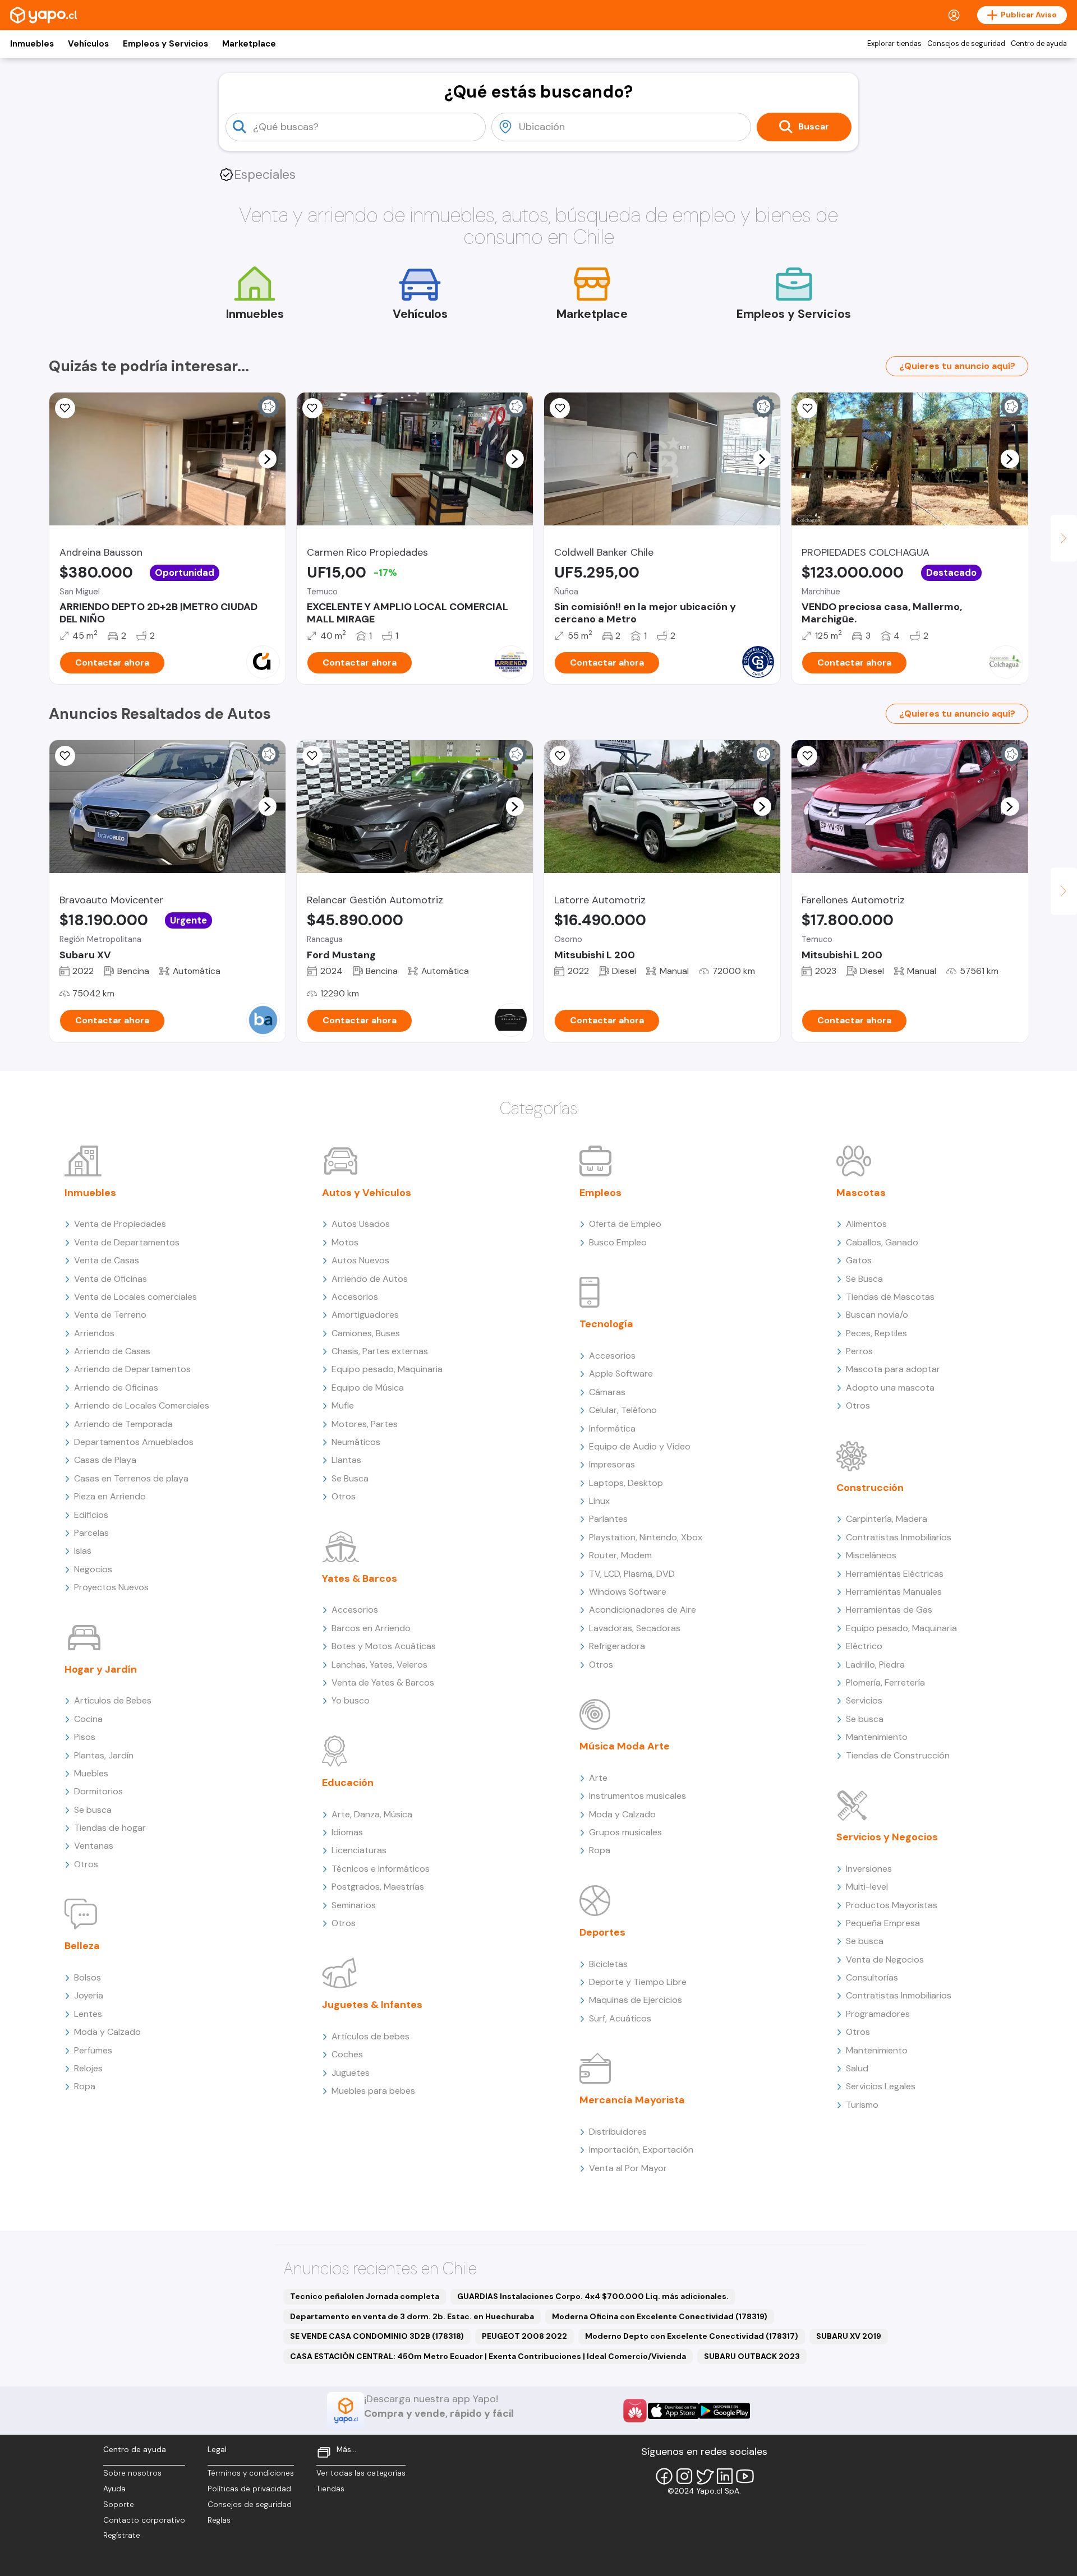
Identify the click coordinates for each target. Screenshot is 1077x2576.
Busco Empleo (618, 1242)
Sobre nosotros (132, 2473)
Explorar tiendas (894, 43)
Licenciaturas (359, 1850)
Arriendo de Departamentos (132, 1369)
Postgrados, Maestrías (378, 1886)
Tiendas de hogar (110, 1828)
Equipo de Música (368, 1387)
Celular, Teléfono (623, 1410)
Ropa (84, 2086)
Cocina (88, 1719)
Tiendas (330, 2489)
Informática (612, 1428)
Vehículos (88, 43)
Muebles (91, 1773)
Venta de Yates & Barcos (383, 1682)
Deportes (602, 1932)
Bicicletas (608, 1964)
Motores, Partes (365, 1424)
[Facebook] (664, 2476)
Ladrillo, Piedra (875, 1664)
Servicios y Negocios (887, 1837)
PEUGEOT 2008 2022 (524, 2336)
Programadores (878, 2014)
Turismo (862, 2105)
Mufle (343, 1405)
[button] (267, 459)
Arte (598, 1778)
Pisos (84, 1737)
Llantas (346, 1460)
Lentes (88, 2014)
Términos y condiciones (251, 2473)
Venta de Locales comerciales (135, 1297)
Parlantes (608, 1519)
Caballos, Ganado (882, 1242)
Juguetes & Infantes (372, 2004)
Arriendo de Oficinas (116, 1387)
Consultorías (872, 1977)
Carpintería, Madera (886, 1519)
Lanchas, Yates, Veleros (379, 1664)
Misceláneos (871, 1555)
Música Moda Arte (624, 1746)
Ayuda (114, 2489)
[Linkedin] (725, 2476)
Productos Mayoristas (891, 1905)
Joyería (88, 1995)
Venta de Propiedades (120, 1224)
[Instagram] (684, 2476)
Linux (599, 1501)
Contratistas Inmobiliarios (898, 1537)
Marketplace (249, 43)
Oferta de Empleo (625, 1224)
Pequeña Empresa (883, 1923)
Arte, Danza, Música (372, 1814)
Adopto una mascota (890, 1387)
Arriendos (94, 1333)
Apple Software (621, 1373)
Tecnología (606, 1324)
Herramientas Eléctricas (894, 1574)
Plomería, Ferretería (885, 1682)
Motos (345, 1242)
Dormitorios (98, 1791)
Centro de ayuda (1039, 43)
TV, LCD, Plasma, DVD (632, 1574)
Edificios (91, 1515)
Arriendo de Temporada (123, 1424)
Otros (86, 1864)
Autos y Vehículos (366, 1192)
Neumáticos (356, 1442)
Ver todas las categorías (361, 2473)
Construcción (870, 1487)
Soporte (118, 2504)
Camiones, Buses (366, 1333)
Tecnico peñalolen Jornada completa (364, 2296)
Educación (348, 1782)
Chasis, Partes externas (380, 1351)
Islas (82, 1551)
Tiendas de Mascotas (890, 1297)
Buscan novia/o (877, 1315)
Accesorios (355, 1297)
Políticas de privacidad (249, 2489)
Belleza (82, 1945)
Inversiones (869, 1869)
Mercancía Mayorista (632, 2100)
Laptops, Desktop (626, 1483)
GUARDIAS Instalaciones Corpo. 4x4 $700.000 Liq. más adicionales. (593, 2296)
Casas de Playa (105, 1460)
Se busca (93, 1810)
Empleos (600, 1192)
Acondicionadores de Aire (642, 1609)
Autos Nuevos (360, 1260)
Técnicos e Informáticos (381, 1869)
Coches (347, 2054)
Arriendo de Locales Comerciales (141, 1405)
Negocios (93, 1569)
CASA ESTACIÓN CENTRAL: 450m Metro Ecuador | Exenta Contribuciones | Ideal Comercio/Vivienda (488, 2356)
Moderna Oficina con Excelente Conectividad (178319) (659, 2316)
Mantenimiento (877, 1737)
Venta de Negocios (885, 1959)
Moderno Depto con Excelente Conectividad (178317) (691, 2336)
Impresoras (612, 1464)
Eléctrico (864, 1646)
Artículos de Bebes (112, 1700)
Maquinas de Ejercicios (635, 2000)
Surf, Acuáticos (620, 2018)
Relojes (88, 2068)
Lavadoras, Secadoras (634, 1628)
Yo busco (351, 1700)
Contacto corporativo (144, 2520)
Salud (857, 2068)
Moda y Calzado (107, 2032)
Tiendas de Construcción (898, 1755)
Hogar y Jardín (101, 1669)
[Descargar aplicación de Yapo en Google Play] (724, 2411)
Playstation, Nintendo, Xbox (645, 1537)
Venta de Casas (106, 1260)
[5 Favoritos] (312, 408)
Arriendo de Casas (112, 1351)
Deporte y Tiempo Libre (638, 1982)
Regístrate (121, 2535)
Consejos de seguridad (966, 43)
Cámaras (607, 1392)
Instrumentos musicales (637, 1796)
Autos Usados (361, 1224)
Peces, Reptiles (876, 1333)
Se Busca (350, 1478)
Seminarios (354, 1905)
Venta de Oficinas (110, 1279)
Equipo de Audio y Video (640, 1446)
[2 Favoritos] (560, 756)
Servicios (864, 1700)
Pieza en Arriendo (110, 1496)
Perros (859, 1351)
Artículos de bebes (370, 2036)
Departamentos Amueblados (134, 1442)
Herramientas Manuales (894, 1592)
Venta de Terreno (110, 1315)
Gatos (859, 1260)
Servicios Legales (880, 2086)
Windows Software (627, 1592)
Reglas (219, 2520)
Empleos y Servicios (165, 43)
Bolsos (87, 1977)
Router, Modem (620, 1555)
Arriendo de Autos (370, 1279)
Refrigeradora (617, 1646)
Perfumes (93, 2050)
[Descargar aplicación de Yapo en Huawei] (635, 2410)
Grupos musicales (625, 1832)
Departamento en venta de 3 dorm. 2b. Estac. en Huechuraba (412, 2316)
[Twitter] (704, 2476)
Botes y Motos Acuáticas (384, 1646)
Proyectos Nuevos (111, 1587)
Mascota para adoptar (893, 1369)
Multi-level (867, 1886)
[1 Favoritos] (65, 756)
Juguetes (351, 2073)
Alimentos (866, 1224)
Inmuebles (32, 43)
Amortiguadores (365, 1315)
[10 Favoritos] (65, 408)
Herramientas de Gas (889, 1609)
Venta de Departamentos (127, 1242)
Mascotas (861, 1192)
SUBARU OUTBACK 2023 (752, 2356)
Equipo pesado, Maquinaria (387, 1369)
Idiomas (347, 1832)
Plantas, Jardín (104, 1755)
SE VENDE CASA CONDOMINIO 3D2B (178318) (377, 2336)
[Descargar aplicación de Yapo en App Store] (673, 2411)
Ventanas (93, 1846)
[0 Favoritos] (560, 408)
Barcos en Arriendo (371, 1628)
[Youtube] (745, 2476)
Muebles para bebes (373, 2091)
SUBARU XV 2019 (848, 2336)
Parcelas (91, 1533)
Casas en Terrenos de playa (131, 1478)
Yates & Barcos (359, 1578)
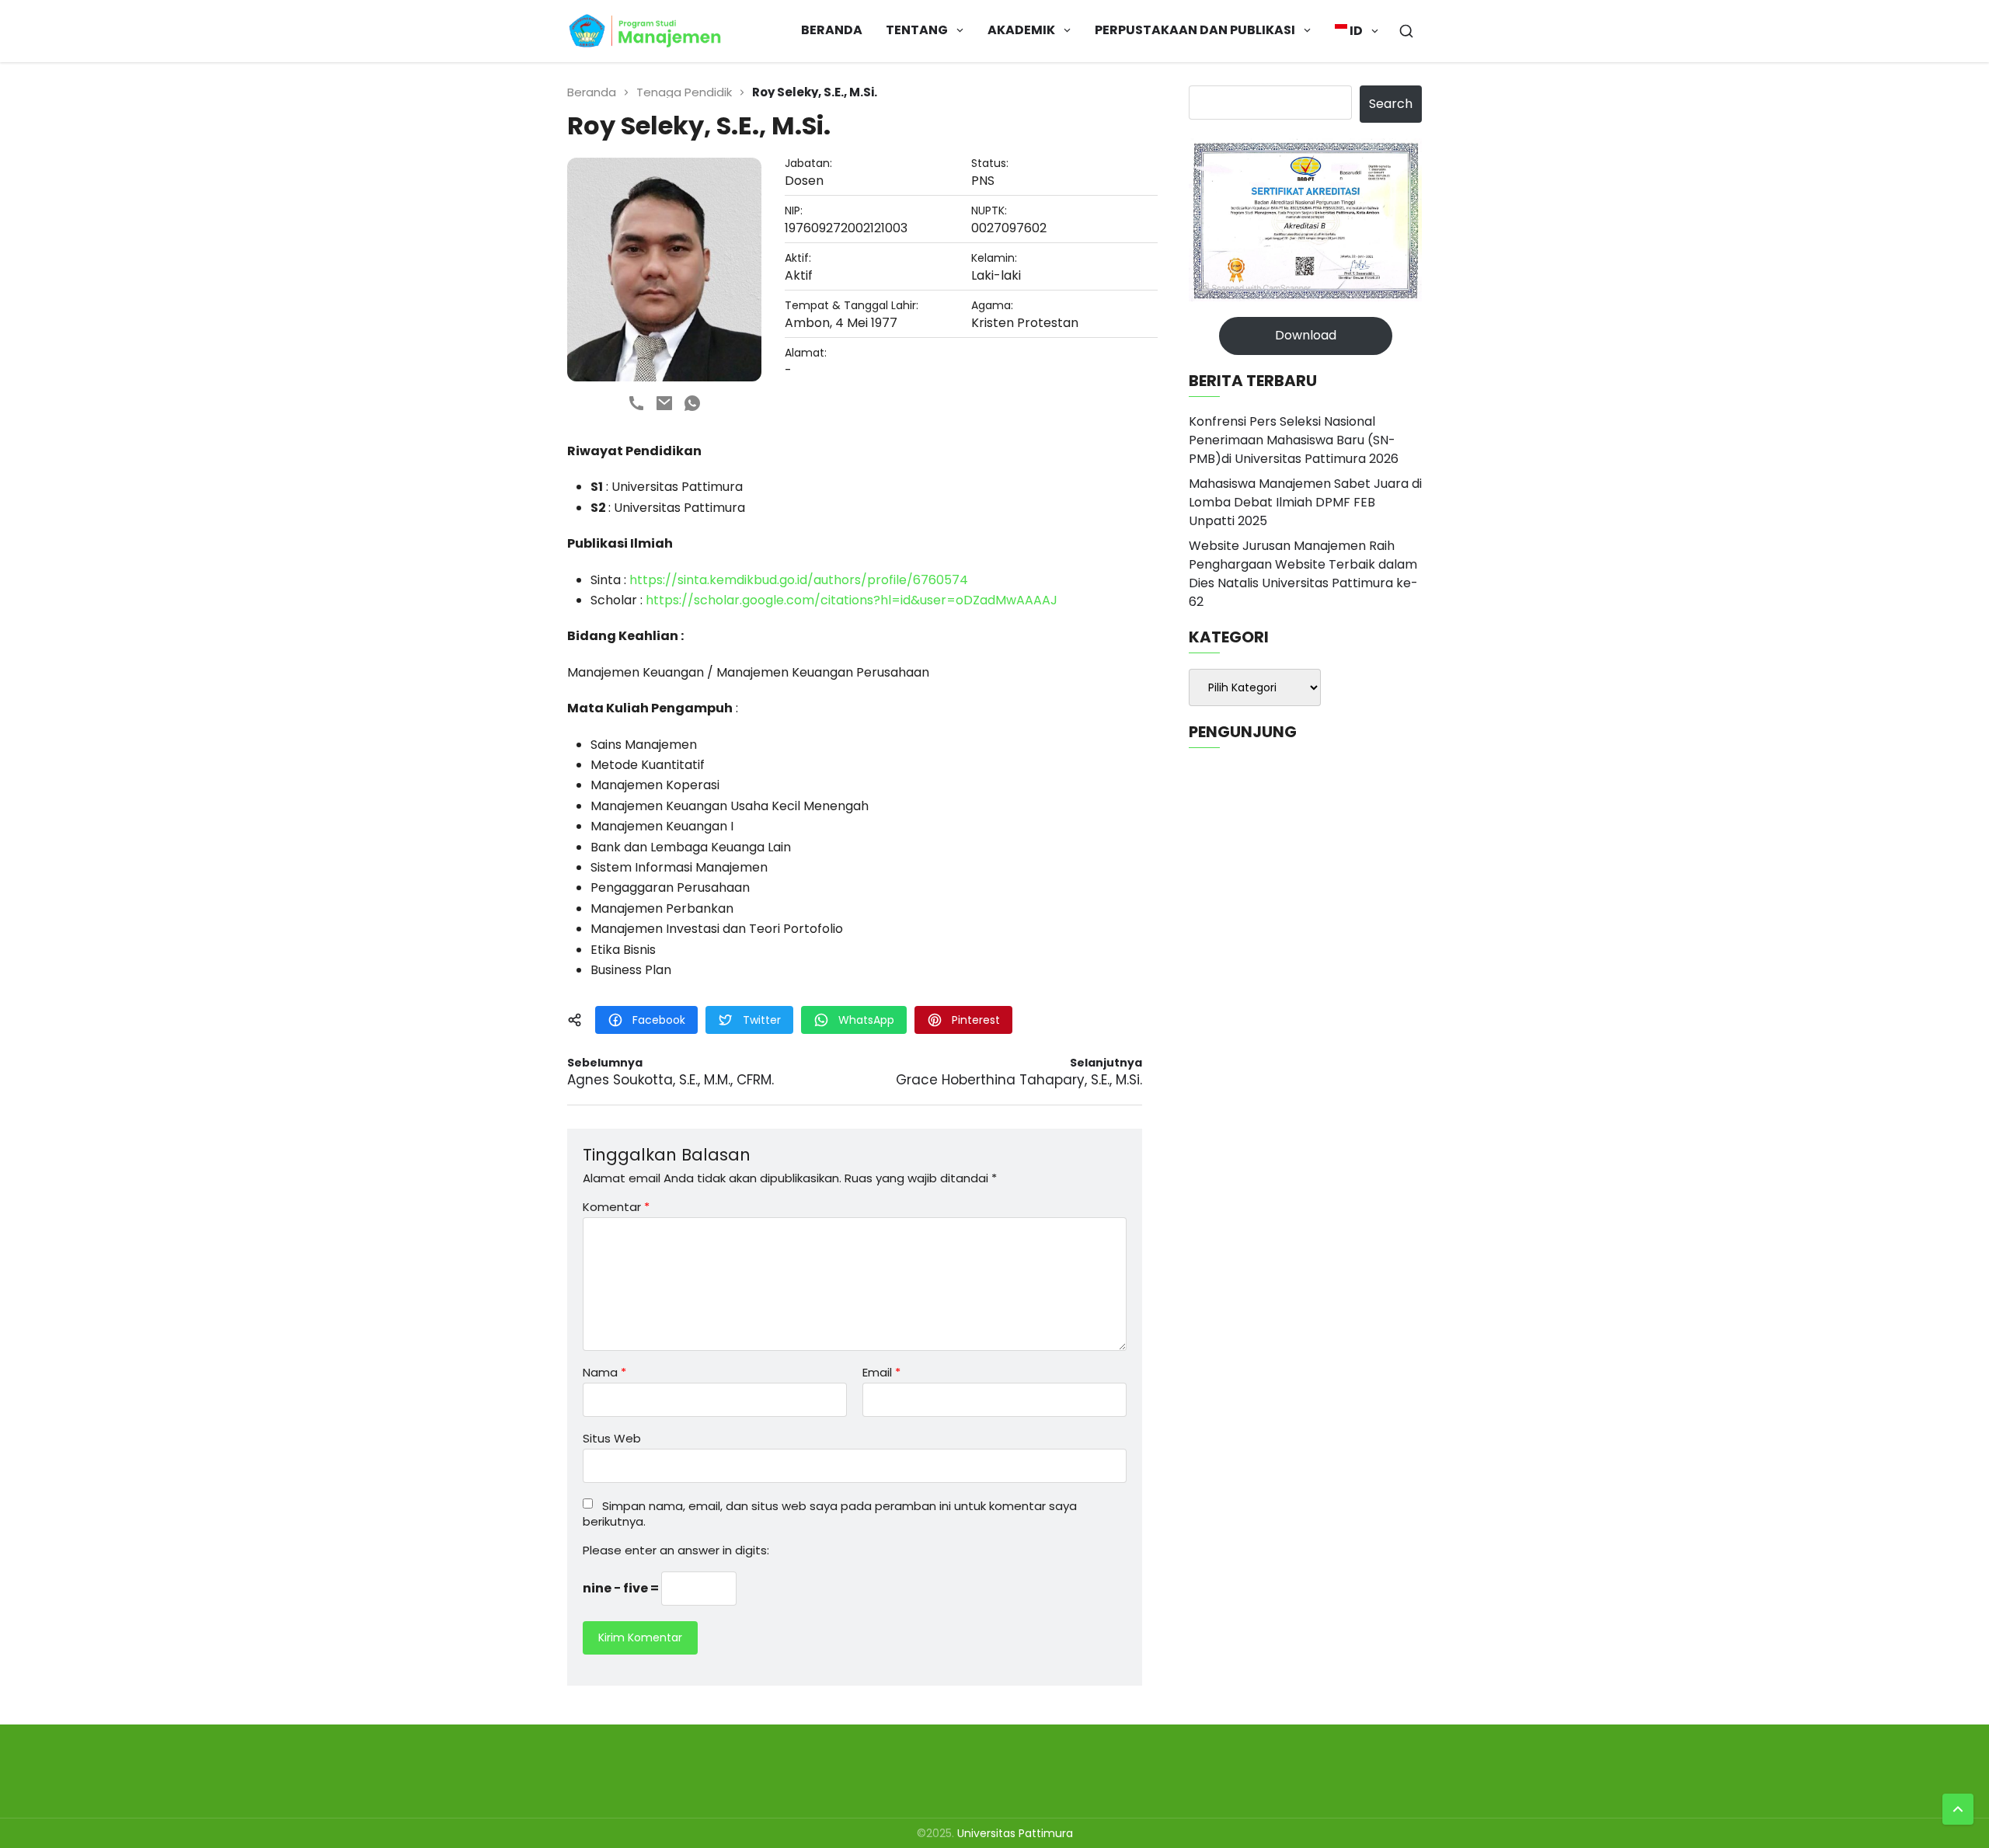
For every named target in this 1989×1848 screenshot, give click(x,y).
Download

=======

### Directions:
Starting at the top of the listing above, please restate word for word each line up to and including the one that holds "Tiendas de hogar (110, 1828)", omitting every image.

### Your solution:
Identify the click coordinates for each target. Screenshot is 1077x2576.
Busco Empleo (618, 1242)
Sobre nosotros (132, 2473)
Explorar tiendas (894, 43)
Licenciaturas (359, 1850)
Arriendo de Departamentos (132, 1369)
Postgrados, Maestrías (378, 1886)
Tiendas de hogar (110, 1828)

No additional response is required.